A series of asset allocation charts between China and Thailand: [what worries are caused by the upside down of US bond spreads?]

Recently, 30y-5y and 10y-2y spreads are approaching upside down, which is only one step away from upside down. In addition, 10y-3y, 5y-3y and 10y-5y interest rates have been inverted. We believe that the reason for this upside down is that the short-term interest rate of US bonds has risen significantly after the hawkish remarks of the Federal Reserve.
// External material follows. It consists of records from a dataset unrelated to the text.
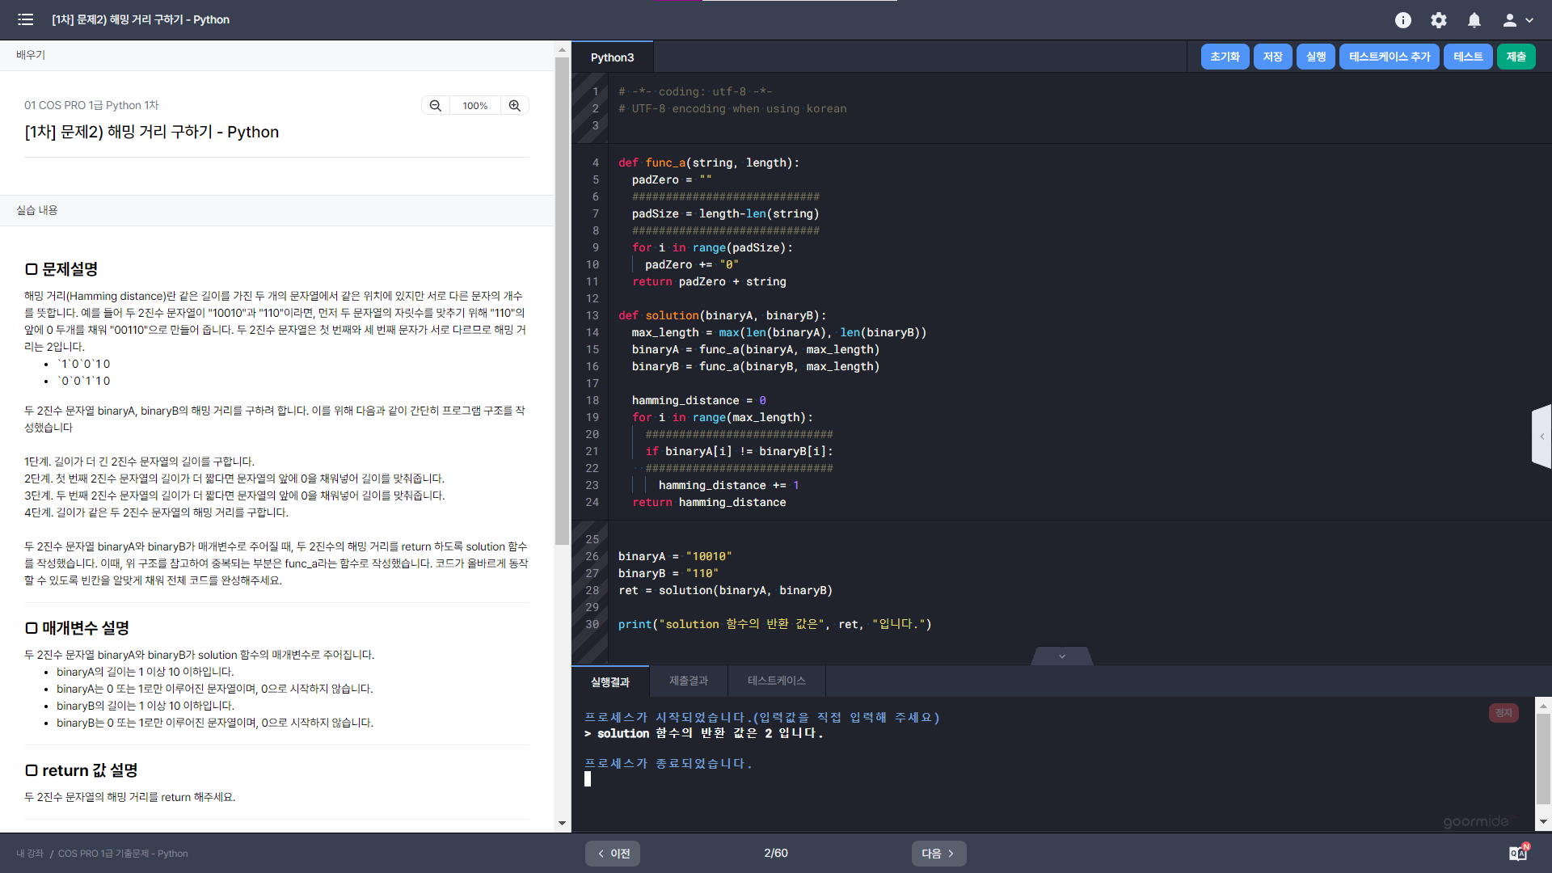1552x873 pixels.
Task: Zoom out with the magnifier minus icon
Action: (x=436, y=106)
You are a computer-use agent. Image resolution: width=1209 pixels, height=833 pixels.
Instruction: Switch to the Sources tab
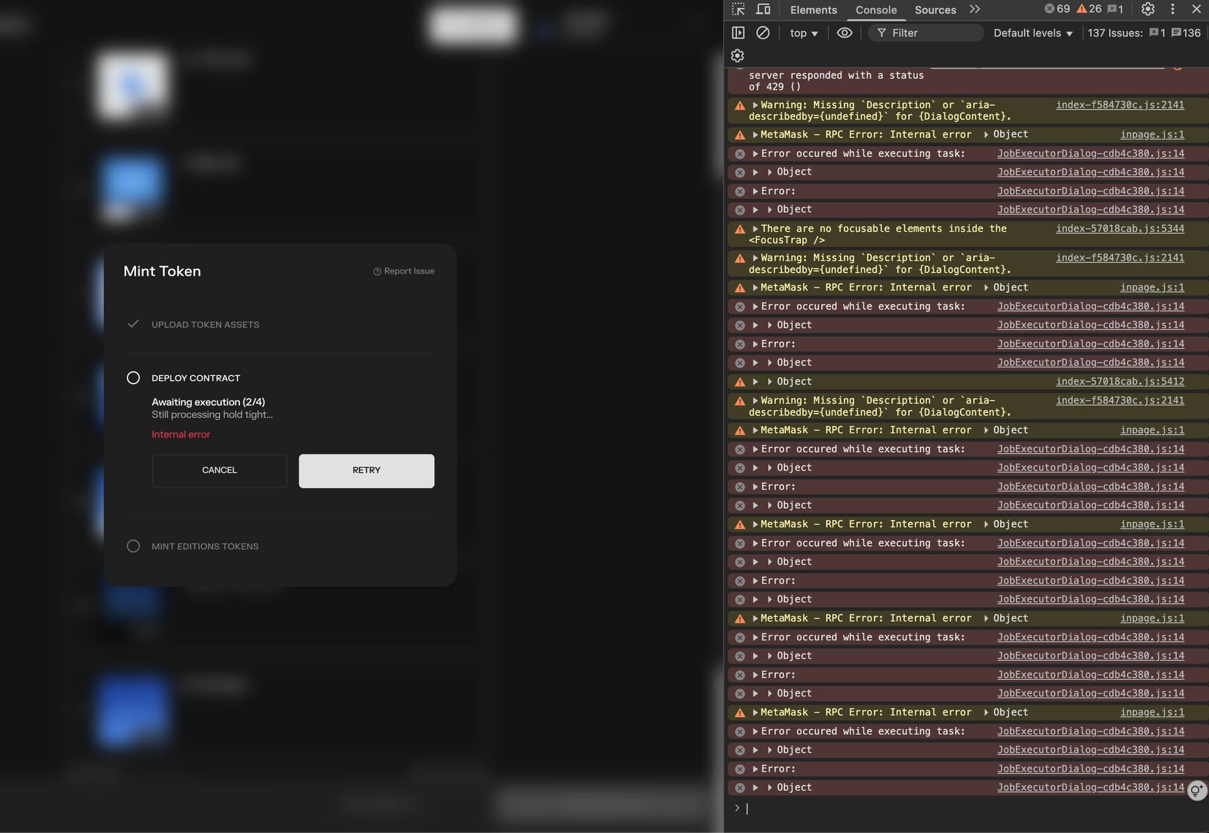[934, 10]
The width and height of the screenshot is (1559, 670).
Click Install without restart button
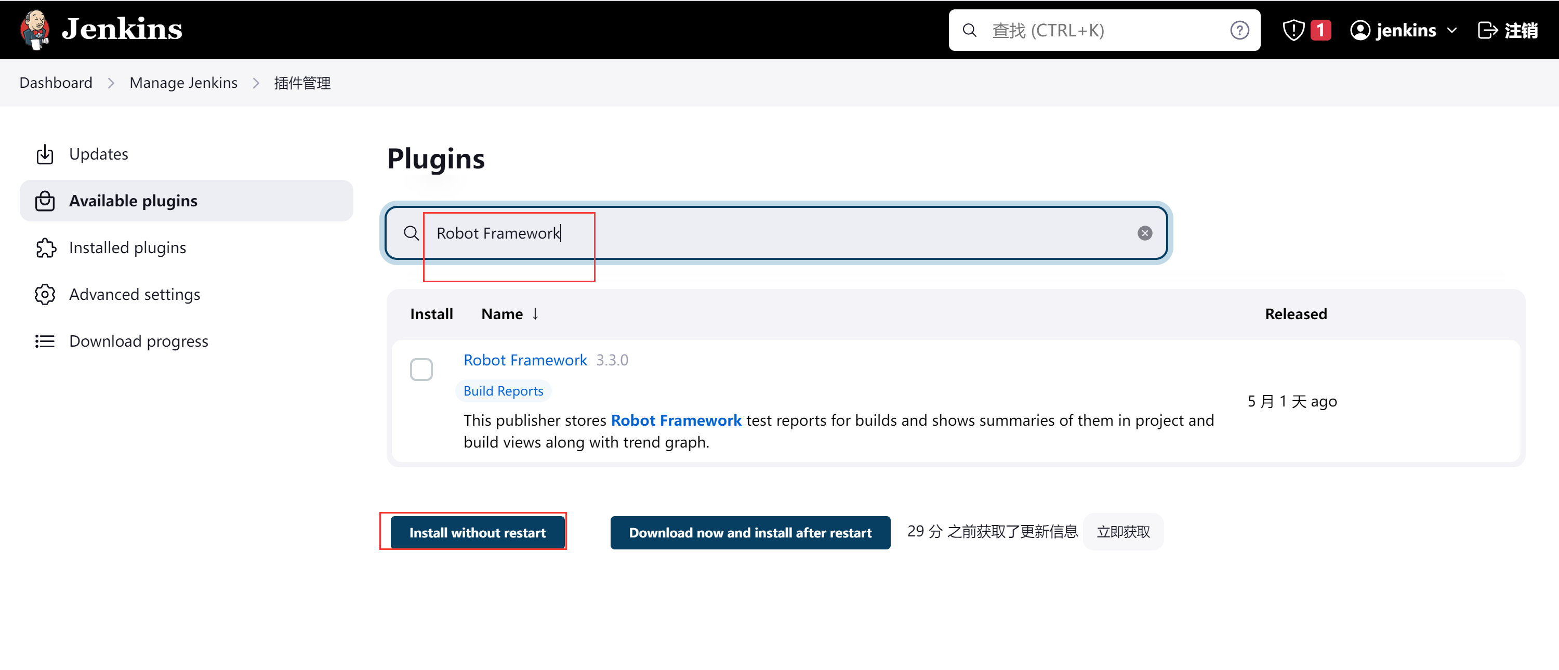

The special interest rate hike of the Federal Reserve occurred in the previous period, but the interest rate hike occurred in the previous period. For this upside down, the market has two concerns. The first is the concern about economic recession. Since 1966, after the upside down of the yield curve, there is a high probability of economic recession in 6-24 months; The second is the concern about the rhythm of subsequent interest rate hikes by the Federal Reserve, which is deeply caught in the dilemma of high inflation and upside down interest rate spread. We believe that for the first concern, a more comprehensive upside down of the yield curve will predict the future economic recession. At present, the 10-year and 3-month interest rate spread is still at a high position. It is expected that the possibility of a comprehensive upside down this year is low, so the possibility of a future economic recession is low. For the second concern, Powell paid more attention to the near term forward spread, that is, the difference between the forward yield of three-month US bonds and the spot yield of three-month US bonds after 18 months is still very large, which will not affect the subsequent interest rate hike of the Federal Reserve for the time being. According to cmefedwatch, the market believes that the probability of the federal target interest rate falling in the range of 1.25% - 1.5% in June is 65%.